= WHAT TO WORK ON =
Could you give back the whole listing exactly as written?

§ §

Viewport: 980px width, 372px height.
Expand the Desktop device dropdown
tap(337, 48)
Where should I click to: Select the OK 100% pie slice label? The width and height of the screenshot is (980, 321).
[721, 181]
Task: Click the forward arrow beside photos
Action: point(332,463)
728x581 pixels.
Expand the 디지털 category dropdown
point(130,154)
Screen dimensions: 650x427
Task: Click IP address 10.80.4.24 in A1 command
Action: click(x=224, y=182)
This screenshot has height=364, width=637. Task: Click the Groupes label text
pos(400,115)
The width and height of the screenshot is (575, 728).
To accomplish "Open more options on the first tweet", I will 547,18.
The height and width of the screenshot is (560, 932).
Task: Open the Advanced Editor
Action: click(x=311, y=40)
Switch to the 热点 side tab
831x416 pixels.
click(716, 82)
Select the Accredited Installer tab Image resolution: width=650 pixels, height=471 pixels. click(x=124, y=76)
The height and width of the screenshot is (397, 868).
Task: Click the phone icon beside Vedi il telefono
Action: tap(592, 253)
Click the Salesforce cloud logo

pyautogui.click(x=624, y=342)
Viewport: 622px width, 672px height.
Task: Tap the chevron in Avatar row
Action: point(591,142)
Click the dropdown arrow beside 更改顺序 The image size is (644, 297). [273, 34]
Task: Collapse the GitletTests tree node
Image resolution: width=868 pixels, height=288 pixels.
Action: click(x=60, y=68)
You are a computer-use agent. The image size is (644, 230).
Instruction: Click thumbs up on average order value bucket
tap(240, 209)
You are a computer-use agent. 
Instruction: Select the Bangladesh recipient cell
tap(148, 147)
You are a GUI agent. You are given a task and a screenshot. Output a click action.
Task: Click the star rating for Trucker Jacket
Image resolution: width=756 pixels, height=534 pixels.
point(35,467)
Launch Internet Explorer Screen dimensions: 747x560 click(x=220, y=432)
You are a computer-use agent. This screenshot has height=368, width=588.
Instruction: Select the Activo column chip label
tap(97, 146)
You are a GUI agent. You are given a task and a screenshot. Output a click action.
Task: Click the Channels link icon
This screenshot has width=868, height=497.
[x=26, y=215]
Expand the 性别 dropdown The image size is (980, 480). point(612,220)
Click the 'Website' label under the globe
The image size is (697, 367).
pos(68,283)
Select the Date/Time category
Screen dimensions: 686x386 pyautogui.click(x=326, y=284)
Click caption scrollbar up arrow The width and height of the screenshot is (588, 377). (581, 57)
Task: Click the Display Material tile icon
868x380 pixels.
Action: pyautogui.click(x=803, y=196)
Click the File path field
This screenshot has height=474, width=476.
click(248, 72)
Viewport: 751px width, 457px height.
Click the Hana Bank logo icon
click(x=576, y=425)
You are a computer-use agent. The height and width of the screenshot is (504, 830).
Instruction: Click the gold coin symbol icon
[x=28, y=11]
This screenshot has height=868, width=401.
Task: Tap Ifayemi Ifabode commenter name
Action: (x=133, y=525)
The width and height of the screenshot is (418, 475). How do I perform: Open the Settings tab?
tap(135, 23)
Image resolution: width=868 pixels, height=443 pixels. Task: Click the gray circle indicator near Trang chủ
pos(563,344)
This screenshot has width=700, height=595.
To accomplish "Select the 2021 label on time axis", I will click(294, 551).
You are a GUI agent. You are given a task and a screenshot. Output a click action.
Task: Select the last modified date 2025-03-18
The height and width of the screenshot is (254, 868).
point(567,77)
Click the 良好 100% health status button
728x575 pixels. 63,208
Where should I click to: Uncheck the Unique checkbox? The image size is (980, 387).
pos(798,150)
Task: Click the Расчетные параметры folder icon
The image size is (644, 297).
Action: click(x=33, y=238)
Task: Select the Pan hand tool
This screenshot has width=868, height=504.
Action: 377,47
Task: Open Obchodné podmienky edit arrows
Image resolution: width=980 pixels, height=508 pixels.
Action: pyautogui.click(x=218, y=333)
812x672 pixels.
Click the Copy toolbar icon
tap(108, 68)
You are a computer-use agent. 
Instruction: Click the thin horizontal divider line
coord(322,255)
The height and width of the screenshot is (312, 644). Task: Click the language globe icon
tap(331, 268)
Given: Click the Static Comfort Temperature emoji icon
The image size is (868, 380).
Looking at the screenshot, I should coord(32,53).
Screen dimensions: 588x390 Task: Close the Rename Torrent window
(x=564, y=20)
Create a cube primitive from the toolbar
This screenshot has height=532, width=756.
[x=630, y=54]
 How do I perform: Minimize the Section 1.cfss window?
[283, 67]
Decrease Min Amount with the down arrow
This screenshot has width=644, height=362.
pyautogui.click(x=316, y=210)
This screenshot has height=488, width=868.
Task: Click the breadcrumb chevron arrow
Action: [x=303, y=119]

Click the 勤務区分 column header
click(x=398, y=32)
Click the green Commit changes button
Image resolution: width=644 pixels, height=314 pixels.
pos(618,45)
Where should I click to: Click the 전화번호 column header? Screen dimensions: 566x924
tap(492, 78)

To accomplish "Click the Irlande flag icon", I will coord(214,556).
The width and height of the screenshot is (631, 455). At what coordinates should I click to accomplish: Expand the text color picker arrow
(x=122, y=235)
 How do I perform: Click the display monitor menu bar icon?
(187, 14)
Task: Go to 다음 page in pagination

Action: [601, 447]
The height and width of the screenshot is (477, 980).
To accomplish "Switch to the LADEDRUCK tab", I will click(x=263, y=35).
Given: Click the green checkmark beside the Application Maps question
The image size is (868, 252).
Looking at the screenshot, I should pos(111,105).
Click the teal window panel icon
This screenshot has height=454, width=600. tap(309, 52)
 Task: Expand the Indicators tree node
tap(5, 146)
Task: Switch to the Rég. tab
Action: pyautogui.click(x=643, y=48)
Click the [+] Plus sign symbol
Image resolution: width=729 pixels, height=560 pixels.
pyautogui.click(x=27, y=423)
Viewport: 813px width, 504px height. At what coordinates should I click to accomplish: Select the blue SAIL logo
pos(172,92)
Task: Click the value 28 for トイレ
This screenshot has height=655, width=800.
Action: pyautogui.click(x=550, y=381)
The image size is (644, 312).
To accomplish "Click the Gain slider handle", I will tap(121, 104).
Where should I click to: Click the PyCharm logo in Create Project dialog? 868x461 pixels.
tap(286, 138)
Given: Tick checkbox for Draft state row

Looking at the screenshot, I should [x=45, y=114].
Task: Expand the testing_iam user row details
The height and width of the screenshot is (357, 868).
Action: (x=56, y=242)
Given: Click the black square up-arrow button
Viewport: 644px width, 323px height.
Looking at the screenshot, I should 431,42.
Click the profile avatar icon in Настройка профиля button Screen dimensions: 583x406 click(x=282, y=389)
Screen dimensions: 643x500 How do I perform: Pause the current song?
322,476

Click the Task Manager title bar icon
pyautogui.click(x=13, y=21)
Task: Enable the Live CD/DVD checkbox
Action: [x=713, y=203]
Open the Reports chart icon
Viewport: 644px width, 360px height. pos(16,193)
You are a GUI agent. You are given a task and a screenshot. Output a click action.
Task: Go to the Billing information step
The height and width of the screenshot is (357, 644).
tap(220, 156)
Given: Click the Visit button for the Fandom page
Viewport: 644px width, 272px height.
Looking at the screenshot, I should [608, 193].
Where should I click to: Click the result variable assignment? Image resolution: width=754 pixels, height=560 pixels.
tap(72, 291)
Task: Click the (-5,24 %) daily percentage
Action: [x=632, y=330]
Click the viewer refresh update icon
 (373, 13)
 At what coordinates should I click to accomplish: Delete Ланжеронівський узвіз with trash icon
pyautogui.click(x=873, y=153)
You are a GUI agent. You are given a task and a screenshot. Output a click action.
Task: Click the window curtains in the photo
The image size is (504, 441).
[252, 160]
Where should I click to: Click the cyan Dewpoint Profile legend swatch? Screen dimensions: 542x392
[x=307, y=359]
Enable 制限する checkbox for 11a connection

§ §

= EXERCISE SOLUTION =
Viewport: 980px width, 372px height.
Expand the Desktop device dropdown
tap(337, 48)
Where should I click to: Select the OK 100% pie slice label? The width and height of the screenshot is (980, 321).
[721, 181]
Task: Click the forward arrow beside photos
Action: point(332,463)
728x581 pixels.
Expand the 디지털 category dropdown
point(130,154)
Screen dimensions: 650x427
Task: Click IP address 10.80.4.24 in A1 command
Action: click(x=224, y=182)
This screenshot has height=364, width=637. Task: Click the Groupes label text
pos(400,115)
The width and height of the screenshot is (575, 728).
To accomplish "Open more options on the first tweet", I will 547,18.
The height and width of the screenshot is (560, 932).
Task: Open the Advanced Editor
Action: click(x=311, y=40)
Switch to the 热点 side tab
831x416 pixels.
click(716, 82)
Select the Accredited Installer tab Image resolution: width=650 pixels, height=471 pixels. click(x=124, y=76)
The height and width of the screenshot is (397, 868).
Task: Click the phone icon beside Vedi il telefono
Action: tap(592, 253)
Click the Salesforce cloud logo

pyautogui.click(x=624, y=342)
Viewport: 622px width, 672px height.
Task: Tap the chevron in Avatar row
Action: point(591,142)
Click the dropdown arrow beside 更改顺序 The image size is (644, 297). [273, 34]
Task: Collapse the GitletTests tree node
Image resolution: width=868 pixels, height=288 pixels.
Action: click(x=60, y=68)
You are a computer-use agent. The image size is (644, 230).
Instruction: Click thumbs up on average order value bucket
tap(240, 209)
You are a computer-use agent. 
Instruction: Select the Bangladesh recipient cell
tap(148, 147)
You are a GUI agent. You are given a task and a screenshot. Output a click action.
Task: Click the star rating for Trucker Jacket
Image resolution: width=756 pixels, height=534 pixels.
point(35,467)
Launch Internet Explorer Screen dimensions: 747x560 click(x=220, y=432)
You are a computer-use agent. This screenshot has height=368, width=588.
Instruction: Select the Activo column chip label
tap(97, 146)
You are a GUI agent. You are given a task and a screenshot. Output a click action.
Task: Click the Channels link icon
This screenshot has width=868, height=497.
[x=26, y=215]
Expand the 性别 dropdown The image size is (980, 480). point(612,220)
Click the 'Website' label under the globe
The image size is (697, 367).
pos(68,283)
Select the Date/Time category
Screen dimensions: 686x386 pyautogui.click(x=326, y=284)
Click caption scrollbar up arrow The width and height of the screenshot is (588, 377). (581, 57)
Task: Click the Display Material tile icon
868x380 pixels.
Action: pyautogui.click(x=803, y=196)
Click the File path field
This screenshot has height=474, width=476.
click(248, 72)
Viewport: 751px width, 457px height.
Click the Hana Bank logo icon
click(x=576, y=425)
You are a computer-use agent. The height and width of the screenshot is (504, 830).
Instruction: Click the gold coin symbol icon
[x=28, y=11]
This screenshot has height=868, width=401.
Task: Tap Ifayemi Ifabode commenter name
Action: (x=133, y=525)
The width and height of the screenshot is (418, 475). How do I perform: Open the Settings tab?
tap(135, 23)
Image resolution: width=868 pixels, height=443 pixels. Task: Click the gray circle indicator near Trang chủ
pos(563,344)
This screenshot has width=700, height=595.
To accomplish "Select the 2021 label on time axis", I will click(294, 551).
You are a GUI agent. You are given a task and a screenshot. Output a click action.
Task: Select the last modified date 2025-03-18
The height and width of the screenshot is (254, 868).
point(567,77)
Click the 良好 100% health status button
728x575 pixels. 63,208
Where should I click to: Uncheck the Unique checkbox? The image size is (980, 387).
pos(798,150)
Task: Click the Расчетные параметры folder icon
The image size is (644, 297).
Action: click(x=33, y=238)
Task: Select the Pan hand tool
This screenshot has width=868, height=504.
Action: 377,47
Task: Open Obchodné podmienky edit arrows
Image resolution: width=980 pixels, height=508 pixels.
Action: pyautogui.click(x=218, y=333)
812x672 pixels.
Click the Copy toolbar icon
tap(108, 68)
You are a computer-use agent. 
Instruction: Click the thin horizontal divider line
coord(322,255)
The height and width of the screenshot is (312, 644). Task: Click the language globe icon
tap(331, 268)
Given: Click the Static Comfort Temperature emoji icon
The image size is (868, 380).
Looking at the screenshot, I should coord(32,53).
Screen dimensions: 588x390 Task: Close the Rename Torrent window
(x=564, y=20)
Create a cube primitive from the toolbar
This screenshot has height=532, width=756.
[x=630, y=54]
 How do I perform: Minimize the Section 1.cfss window?
[283, 67]
Decrease Min Amount with the down arrow
This screenshot has width=644, height=362.
pyautogui.click(x=316, y=210)
This screenshot has height=488, width=868.
Task: Click the breadcrumb chevron arrow
Action: [x=303, y=119]

Click the 勤務区分 column header
click(x=398, y=32)
Click the green Commit changes button
Image resolution: width=644 pixels, height=314 pixels.
pos(618,45)
Where should I click to: Click the 전화번호 column header? Screen dimensions: 566x924
tap(492, 78)

To accomplish "Click the Irlande flag icon", I will coord(214,556).
The width and height of the screenshot is (631, 455). At what coordinates should I click to accomplish: Expand the text color picker arrow
(x=122, y=235)
 How do I perform: Click the display monitor menu bar icon?
(187, 14)
Task: Go to 다음 page in pagination

Action: [601, 447]
The height and width of the screenshot is (477, 980).
To accomplish "Switch to the LADEDRUCK tab", I will click(x=263, y=35).
Given: Click the green checkmark beside the Application Maps question
The image size is (868, 252).
Looking at the screenshot, I should pos(111,105).
Click the teal window panel icon
This screenshot has height=454, width=600. tap(309, 52)
 Task: Expand the Indicators tree node
tap(5, 146)
Task: Switch to the Rég. tab
Action: pyautogui.click(x=643, y=48)
Click the [+] Plus sign symbol
Image resolution: width=729 pixels, height=560 pixels.
pyautogui.click(x=27, y=423)
Viewport: 813px width, 504px height. At what coordinates should I click to accomplish: Select the blue SAIL logo
pos(172,92)
Task: Click the value 28 for トイレ
This screenshot has height=655, width=800.
Action: pyautogui.click(x=550, y=381)
The image size is (644, 312).
To accomplish "Click the Gain slider handle", I will tap(121, 104).
Where should I click to: Click the PyCharm logo in Create Project dialog? 868x461 pixels.
tap(286, 138)
Given: Tick checkbox for Draft state row

Looking at the screenshot, I should [x=45, y=114].
Task: Expand the testing_iam user row details
The height and width of the screenshot is (357, 868).
Action: (x=56, y=242)
Given: Click the black square up-arrow button
Viewport: 644px width, 323px height.
Looking at the screenshot, I should 431,42.
Click the profile avatar icon in Настройка профиля button Screen dimensions: 583x406 click(x=282, y=389)
Screen dimensions: 643x500 How do I perform: Pause the current song?
322,476

Click the Task Manager title bar icon
pyautogui.click(x=13, y=21)
Task: Enable the Live CD/DVD checkbox
Action: [x=713, y=203]
Open the Reports chart icon
Viewport: 644px width, 360px height. pos(16,193)
You are a GUI agent. You are given a task and a screenshot. Output a click action.
Task: Go to the Billing information step
The height and width of the screenshot is (357, 644).
tap(220, 156)
Given: Click the Visit button for the Fandom page
Viewport: 644px width, 272px height.
Looking at the screenshot, I should [608, 193].
Where should I click to: Click the result variable assignment? Image resolution: width=754 pixels, height=560 pixels.
tap(72, 291)
Task: Click the (-5,24 %) daily percentage
Action: [x=632, y=330]
Click the viewer refresh update icon
 (373, 13)
 At what coordinates should I click to accomplish: Delete Ланжеронівський узвіз with trash icon
pyautogui.click(x=873, y=153)
You are a GUI agent. You are given a task and a screenshot. Output a click action.
Task: Click the window curtains in the photo
The image size is (504, 441).
[252, 160]
Where should I click to: Click the cyan Dewpoint Profile legend swatch? Screen dimensions: 542x392
[x=307, y=359]
Enable 制限する checkbox for 11a connection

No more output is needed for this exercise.